A proporla  il presidente della commissione agricoltura, Lorenzo Berardinetti, che ha voluto fortemente questa serie di norme, insieme all’assessore Dino Pepe e al capogruppo Pd, Sandro Mariani, per fare in modo che gli ambienti rurali non vengano abbandonati.

«La legge sul riconoscimento dell’agricoltore come custode dell’ambiente e del territorio, approvata nell’ultima seduta del consiglio regionale, ha lo scopo di tutelare il territorio dal punto di vista economico, culturale e ambientale e da dissesti di manutenzione, riconoscendo un ruolo specifico all’agricoltore, chiamato ad essere il garante delle produzioni locali, nonché vero e proprio custode dei luoghi», così ha commentato il consigliere regionale Berardinetti «è un dovere valorizzare la  figura dell’agricoltore, a cui dobbiamo la tutela e la custodia del territorio. L’abbandono delle attività agricole nelle aree montane, e, soprattutto, nelle aree più marginali, ci espone a fenomeni che, nel breve o lungo periodo, si ripercuotono sull’assetto idraulico e idrogeologico della nostra Regione. Una delle cause principali è la mancanza di una sana manutenzione del suolo, sempre più lasciato incustodito e senza interventi di prevenzione, nonché la sempre minore importanza data al ruolo dell’agricoltore».

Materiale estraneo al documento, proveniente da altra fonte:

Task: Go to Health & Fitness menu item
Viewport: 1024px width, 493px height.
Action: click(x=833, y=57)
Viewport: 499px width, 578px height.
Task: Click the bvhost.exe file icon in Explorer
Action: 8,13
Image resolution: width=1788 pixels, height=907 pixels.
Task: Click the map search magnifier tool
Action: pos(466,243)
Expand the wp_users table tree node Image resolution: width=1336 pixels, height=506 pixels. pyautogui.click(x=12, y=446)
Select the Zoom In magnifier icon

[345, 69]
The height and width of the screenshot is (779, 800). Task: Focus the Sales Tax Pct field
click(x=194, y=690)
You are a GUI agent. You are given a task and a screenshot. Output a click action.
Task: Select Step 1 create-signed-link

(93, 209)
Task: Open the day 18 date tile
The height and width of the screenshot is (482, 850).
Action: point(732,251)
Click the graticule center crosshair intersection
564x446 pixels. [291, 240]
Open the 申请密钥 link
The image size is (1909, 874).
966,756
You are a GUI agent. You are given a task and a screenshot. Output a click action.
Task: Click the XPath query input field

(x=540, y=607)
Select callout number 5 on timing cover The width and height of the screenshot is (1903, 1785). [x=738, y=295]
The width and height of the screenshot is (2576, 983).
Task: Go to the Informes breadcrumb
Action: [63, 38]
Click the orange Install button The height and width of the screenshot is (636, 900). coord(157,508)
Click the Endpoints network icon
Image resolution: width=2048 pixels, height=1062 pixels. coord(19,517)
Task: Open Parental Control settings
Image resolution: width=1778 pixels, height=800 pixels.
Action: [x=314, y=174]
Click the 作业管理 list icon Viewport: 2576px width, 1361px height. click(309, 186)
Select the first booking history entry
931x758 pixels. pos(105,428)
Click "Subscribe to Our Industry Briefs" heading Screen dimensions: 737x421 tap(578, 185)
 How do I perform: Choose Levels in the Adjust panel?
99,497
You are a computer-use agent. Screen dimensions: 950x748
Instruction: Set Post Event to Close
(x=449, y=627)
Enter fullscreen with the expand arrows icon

«Al fine di perseguire gli obiettivi prefissati dalla norma», ha continuato il capogruppo del Pd Mariani, «gli enti locali pubblicheranno un bando, al quale potranno rispondere gli agricoltori interessati e, successivamente, sarà effettuata una selezione degli stessi in base a criteri tra cui, primo fra tutti, la vicinanza dell’azienda agricola alla zona di intervento. Il compito dei custodi del territorio, sarà, principalmente, quello di svolgere attività di monitoraggio e controllo dei luoghi loro assegnati e di tutela della biodiversità rurale, intesa come conservazione e valorizzazione del patrimonio di interesse agrario, zootecnico e forestale dell’Abruzzo. Tali attività», ha evidenziato l’assessore alle politiche agricole Dino Pepe «potranno essere compensate se non in termini economici diretti con delle specifiche premialità nel Programma di Sviluppo Rurale 2014-2020. In questa ottica, nei prossimi bandi che andremo ad emanare verrà stabilito la concessione di un punteggio accessorio cosi da consentire all’agricoltore di svolgere al meglio la propria attività di tutela in modo da ridurre dissesti e spopolamento».

Nella legge è inserita la possibilità, inoltre per i Comuni, di riduzioni di imposte.